Под сильным, каким-то театральным впечатлением от произошедшего мы направились к выходу.
На площадке за воротами Кампо-Санто возле чёрного кадиллака-катафалка стояли две проститутки во всём чёрном.
— На случай, если понадобится по сходной цене кого-либо из близких усопшего или усопшей утешить? — хмыкнул я.
— Медленно и печально, как в анекдоте, — задорно ответила вдохновлённая Алла Петровна.
Прохожие удивлённо смотрели на женщину в белых одеждах, вышедшую с кладбища со счастливой улыбкой. Здесь я сфотографировал Аллу Петровну, сожалея, что не успел этого сделать на выходе из сортира — в момент актёрской истины.
— …Злые языки, Алла Петровна, уверяли, — вспомнил я, когда мы, набродившись по кривым тёмным затхлым улочкам, присели в кафе выпить холодной колы, — что Фурцева с Зыкиной друг в дружке души не чаяли. В баню ходили только вместе и вообще… Оказывается, и вы — не чаяли?
— Я — чаяла! Это Галька Волчек, Олег Ефремов, Михаил Александрович наш с ней шуры-муры…
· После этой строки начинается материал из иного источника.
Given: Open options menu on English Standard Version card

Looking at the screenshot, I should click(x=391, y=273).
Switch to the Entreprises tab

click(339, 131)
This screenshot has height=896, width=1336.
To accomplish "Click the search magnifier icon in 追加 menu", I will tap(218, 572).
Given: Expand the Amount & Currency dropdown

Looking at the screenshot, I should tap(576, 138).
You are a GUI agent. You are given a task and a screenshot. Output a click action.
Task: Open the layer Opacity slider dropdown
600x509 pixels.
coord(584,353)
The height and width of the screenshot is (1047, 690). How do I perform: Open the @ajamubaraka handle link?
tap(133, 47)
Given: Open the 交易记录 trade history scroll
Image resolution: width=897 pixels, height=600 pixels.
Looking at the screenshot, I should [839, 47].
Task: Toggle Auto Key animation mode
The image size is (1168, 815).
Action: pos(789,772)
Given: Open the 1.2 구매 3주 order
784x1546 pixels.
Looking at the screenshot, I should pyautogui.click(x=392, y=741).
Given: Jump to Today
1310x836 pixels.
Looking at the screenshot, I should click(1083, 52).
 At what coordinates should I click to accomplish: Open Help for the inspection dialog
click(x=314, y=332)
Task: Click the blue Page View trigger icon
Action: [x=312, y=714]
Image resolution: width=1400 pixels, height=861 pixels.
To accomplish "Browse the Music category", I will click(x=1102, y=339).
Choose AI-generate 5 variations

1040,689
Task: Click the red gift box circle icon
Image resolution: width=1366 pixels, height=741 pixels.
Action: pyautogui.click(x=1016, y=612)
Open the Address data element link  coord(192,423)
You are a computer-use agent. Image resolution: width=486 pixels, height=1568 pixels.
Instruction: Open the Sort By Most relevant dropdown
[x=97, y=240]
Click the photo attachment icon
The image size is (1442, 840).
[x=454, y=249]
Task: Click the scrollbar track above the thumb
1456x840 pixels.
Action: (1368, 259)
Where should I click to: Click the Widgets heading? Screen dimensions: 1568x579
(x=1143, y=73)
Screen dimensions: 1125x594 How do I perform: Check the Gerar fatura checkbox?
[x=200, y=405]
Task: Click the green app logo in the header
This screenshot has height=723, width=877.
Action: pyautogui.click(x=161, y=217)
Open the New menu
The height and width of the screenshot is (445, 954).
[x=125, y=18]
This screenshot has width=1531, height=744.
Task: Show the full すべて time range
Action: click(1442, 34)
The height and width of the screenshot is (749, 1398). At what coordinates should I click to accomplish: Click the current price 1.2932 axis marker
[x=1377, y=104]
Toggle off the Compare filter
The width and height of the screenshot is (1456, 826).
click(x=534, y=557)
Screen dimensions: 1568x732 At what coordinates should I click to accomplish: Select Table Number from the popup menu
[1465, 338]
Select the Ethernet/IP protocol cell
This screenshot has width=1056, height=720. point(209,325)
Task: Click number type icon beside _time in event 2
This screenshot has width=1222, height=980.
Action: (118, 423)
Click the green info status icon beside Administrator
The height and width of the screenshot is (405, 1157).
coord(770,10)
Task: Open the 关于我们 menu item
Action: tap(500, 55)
— Фурцева однажды даже в пример меня поставила, — усмехнулся Ульянов.
— Расскажите!
— Мне необходимо было достать для Ленки, тогда ещё маленькой, путёвку в санаторий. А куда идти, я не знал. Записался к Екатерине Алексеевне.
— По поводу путёвки вы отправились к министру культуры?! — воскликнул я. — О, времена! О, нравы! Это больше похоже на анекдот.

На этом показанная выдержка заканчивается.